Black sesame seed, dry eyes and blurred vision

Black sesame seed, dry eyes and blurred vision

Many people have experienced blurred vision or times when their vision is not quite clear, sometimes to the extent that it is as though the eyes are looking through a dirty window that cannot be cleaned.

This may also occur with tired or dry eyes. These symptoms can come and go or last for longer periods of time. It can be a very uncomfortable feeling and have an effect on the person’s quality of life.

Usually in these cases the eyes should first be checked by an optometrist or by the GP or specialist. Sometimes it is found that nothing is wrong with the eyes.

According to Chinese medicine, blurry eyes can be the symptoms of an unhealthy state of the internal body, specifically a Liver syndrome imbalance. This does not only happen to the elderly but can effect all age groups, children and adults, male and female. It is important to understand the signs so you can seek early treatment or prevention.

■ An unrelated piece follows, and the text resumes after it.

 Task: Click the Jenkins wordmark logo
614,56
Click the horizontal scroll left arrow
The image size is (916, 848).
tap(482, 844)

Healthy Eyes & Liver Function

Traditional Chinese medicine believes there is a strong relationship between the internal organs and the external parts of the body. When there is disorder of a certain internal organ system it will have an effect on certain parts of the external body. This is a very important aspect of traditional Chinese diagnosis theory.

The Liver and the eyes have a strong relationship both physically and functionally.  The Liver stores blood and a branch of the Liver meridian goes to the eyes, so the Liver can send Blood & Qi to the eyes to support their function.

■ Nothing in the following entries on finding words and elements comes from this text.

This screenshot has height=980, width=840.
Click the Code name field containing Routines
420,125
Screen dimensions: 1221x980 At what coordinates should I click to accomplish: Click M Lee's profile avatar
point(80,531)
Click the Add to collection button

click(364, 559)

If the Liver has an imbalance, the Liver can fail to support the functions of the eyes resulting in symptoms. For example, if the Liver overheats then the eyes can become red and itchy with a hot or burning sensation. When there is a deficiency of Liver Blood the eyes become tired and dry and the vision may become blurred.  When the Liver has Qi & Blood stagnation the eyes may become sore.

I suggest when you have blurry eyes or other symptoms mentioned above, along with your treatment, you can choose to eat certain foods that will benefit the Liver and Black Sesame Seed is one of these foods.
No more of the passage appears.